- ARTICLE

========================

Activism / Resilience, Community, and Spirituality (Part Two)

The following is an excerpt of the panel conversation on the theme of
Resilience, Community, and Spirituality that took place in June 2023, during
the Earth Holder’s Retreat ‘Love is Freedom’. Our three panelists were Tho
Ha Vinh, Rehena Harilal, and Satish Kumar.

You can read more about our panelist’s and their sharing in Part One.

Sr Lang Nghiem: Thank you for explaining how you practice with anger. When we act from a place of love, rather than anger, we in fact process the anger; when we acknowledge it, when we don’t suppress it, it becomes the source of our love and compassion. Tho, what sustains you and what keeps you from engagement fatigue?

Tho Ha Vinh: The Four Noble Truths can be our starting point. The root cause of suffering is separation. Thay has emphasized inter-being as the core of his teaching. Satish explained beautifully how true, radical love is unconditional—it is not just an emotion, or a matter of preference.

If we touch what is the deepest in us, our fundamental humanity or spirit, then we can also become aware that it’s present in every single other being that we meet, human beings and all other life forms.

If we touch what is the deepest in us, our fundamental humanity or spirit, then we can also become aware that it’s present in every single other being that we meet, human beings and all other life forms. When you truly love, you become one with the object of your love, overcoming duality and separation, and transforming loneliness.

Looking deeply

Love needs to be based on understanding. Rehena described it beautifully.

========================

- DATA ENTRIES
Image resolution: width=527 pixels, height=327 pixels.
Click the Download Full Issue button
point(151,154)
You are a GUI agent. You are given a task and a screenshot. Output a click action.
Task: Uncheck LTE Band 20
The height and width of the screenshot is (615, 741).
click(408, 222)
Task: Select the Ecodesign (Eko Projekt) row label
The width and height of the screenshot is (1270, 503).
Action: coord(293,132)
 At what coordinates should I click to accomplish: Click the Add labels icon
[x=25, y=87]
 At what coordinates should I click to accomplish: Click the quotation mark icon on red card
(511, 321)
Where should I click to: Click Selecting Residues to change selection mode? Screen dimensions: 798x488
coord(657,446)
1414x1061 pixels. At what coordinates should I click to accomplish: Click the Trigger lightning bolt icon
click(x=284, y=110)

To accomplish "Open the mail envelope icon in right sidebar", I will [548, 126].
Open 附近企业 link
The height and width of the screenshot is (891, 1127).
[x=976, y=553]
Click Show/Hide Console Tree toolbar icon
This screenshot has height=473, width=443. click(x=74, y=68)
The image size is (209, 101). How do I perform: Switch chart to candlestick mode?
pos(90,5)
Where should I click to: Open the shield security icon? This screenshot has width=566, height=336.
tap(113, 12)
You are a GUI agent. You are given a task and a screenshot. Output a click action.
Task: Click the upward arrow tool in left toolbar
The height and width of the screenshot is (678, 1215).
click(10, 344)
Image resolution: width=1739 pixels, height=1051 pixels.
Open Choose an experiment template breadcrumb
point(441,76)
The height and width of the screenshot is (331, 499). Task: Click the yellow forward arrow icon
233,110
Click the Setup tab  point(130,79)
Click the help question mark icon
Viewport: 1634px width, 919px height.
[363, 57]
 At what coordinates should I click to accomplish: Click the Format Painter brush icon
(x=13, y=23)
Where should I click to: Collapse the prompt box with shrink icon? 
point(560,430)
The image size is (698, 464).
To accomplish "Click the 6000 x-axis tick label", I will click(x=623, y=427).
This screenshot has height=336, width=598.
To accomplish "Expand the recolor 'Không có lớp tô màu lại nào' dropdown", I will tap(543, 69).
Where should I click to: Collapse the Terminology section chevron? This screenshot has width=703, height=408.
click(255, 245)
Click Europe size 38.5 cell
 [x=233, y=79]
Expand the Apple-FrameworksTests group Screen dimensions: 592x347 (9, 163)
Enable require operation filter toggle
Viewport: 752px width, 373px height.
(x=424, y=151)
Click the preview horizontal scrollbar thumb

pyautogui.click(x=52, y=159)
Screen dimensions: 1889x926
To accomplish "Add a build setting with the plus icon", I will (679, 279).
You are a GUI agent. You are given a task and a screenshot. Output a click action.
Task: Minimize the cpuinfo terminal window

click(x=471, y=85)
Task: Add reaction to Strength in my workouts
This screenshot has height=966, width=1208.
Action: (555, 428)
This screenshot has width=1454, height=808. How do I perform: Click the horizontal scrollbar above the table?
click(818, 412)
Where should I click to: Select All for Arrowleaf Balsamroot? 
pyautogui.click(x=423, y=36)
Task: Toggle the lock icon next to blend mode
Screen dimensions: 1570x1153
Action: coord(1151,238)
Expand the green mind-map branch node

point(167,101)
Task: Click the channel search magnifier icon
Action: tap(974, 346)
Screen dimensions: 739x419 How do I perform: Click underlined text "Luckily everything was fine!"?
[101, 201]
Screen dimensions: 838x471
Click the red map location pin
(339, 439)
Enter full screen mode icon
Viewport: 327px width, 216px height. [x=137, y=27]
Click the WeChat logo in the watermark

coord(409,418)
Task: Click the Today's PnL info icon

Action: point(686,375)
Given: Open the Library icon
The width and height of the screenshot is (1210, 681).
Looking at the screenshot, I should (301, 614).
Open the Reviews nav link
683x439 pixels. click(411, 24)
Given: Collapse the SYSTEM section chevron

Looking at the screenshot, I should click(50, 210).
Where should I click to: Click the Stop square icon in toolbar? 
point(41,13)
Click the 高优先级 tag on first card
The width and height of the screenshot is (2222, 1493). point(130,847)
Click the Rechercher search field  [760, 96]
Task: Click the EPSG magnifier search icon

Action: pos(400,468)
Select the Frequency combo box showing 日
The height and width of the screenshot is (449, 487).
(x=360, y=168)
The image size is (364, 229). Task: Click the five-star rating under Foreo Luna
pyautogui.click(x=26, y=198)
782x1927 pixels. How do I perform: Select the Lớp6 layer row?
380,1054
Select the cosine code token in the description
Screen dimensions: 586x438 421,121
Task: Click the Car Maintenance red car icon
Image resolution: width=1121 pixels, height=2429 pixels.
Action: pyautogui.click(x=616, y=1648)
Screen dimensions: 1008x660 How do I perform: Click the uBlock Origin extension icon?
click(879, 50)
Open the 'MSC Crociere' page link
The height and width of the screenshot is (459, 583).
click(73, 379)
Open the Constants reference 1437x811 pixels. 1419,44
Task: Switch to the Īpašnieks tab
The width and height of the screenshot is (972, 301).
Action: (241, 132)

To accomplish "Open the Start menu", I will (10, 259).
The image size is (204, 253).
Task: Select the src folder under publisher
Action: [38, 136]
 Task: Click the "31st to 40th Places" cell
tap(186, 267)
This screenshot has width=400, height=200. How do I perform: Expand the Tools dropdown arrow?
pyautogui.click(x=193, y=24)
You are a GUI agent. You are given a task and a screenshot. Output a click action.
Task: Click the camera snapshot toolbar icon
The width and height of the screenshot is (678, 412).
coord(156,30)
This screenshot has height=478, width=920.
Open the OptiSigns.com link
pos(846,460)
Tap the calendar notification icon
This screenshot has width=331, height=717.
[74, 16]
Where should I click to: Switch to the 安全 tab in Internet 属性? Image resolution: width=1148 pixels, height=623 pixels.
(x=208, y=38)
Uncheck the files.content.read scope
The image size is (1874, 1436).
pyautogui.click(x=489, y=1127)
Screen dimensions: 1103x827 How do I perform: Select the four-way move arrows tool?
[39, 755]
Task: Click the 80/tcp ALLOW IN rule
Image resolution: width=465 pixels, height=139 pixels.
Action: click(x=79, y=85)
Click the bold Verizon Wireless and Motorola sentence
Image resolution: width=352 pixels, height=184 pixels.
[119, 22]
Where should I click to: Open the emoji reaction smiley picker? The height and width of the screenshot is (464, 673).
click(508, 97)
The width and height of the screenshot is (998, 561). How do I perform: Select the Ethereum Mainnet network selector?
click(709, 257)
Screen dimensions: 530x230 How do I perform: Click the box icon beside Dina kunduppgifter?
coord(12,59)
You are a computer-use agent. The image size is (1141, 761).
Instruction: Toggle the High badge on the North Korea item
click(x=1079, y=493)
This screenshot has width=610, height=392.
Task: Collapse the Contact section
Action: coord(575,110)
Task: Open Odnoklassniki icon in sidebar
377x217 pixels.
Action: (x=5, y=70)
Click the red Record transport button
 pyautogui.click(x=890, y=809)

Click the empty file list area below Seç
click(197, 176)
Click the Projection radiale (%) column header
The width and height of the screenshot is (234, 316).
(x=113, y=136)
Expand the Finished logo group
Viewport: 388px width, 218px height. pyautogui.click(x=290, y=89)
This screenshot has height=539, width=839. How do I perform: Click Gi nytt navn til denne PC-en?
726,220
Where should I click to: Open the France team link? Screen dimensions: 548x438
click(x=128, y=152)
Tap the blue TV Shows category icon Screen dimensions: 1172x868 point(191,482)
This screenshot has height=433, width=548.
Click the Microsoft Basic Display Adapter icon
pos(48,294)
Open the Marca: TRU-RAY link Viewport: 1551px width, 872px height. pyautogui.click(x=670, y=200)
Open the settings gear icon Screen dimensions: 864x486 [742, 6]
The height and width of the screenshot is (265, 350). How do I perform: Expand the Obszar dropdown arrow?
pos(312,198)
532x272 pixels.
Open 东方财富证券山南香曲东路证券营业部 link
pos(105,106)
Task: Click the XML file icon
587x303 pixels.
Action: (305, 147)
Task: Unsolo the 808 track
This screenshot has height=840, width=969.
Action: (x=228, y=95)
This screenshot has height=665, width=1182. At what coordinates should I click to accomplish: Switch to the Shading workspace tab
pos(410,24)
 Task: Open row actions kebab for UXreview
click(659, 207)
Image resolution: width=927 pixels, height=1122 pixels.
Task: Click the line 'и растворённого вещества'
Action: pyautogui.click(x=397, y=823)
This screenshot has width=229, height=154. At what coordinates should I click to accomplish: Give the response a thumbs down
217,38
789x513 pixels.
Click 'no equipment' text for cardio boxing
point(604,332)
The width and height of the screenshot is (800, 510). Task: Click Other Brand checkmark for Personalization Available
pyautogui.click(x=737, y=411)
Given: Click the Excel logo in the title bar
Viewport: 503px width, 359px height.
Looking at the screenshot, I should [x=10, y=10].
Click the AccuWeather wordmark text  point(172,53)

========================

- WHAT YOU WILL DO
a) Extract the passage of the panel excerpt between "The following is" and "and Satish Kumar.", inclusive.
b) In the panel excerpt, what does Tho Ha Vinh name as the root cause of suffering?
The entries above come from a separate source and have no connection to the panel excerpt.

- ANSWERS TO THE PROBLEMS
a)
The following is an excerpt of the panel conversation on the theme of
Resilience, Community, and Spirituality that took place in June 2023, during
the Earth Holder’s Retreat ‘Love is Freedom’. Our three panelists were Tho
Ha Vinh, Rehena Harilal, and Satish Kumar.

b) Separation.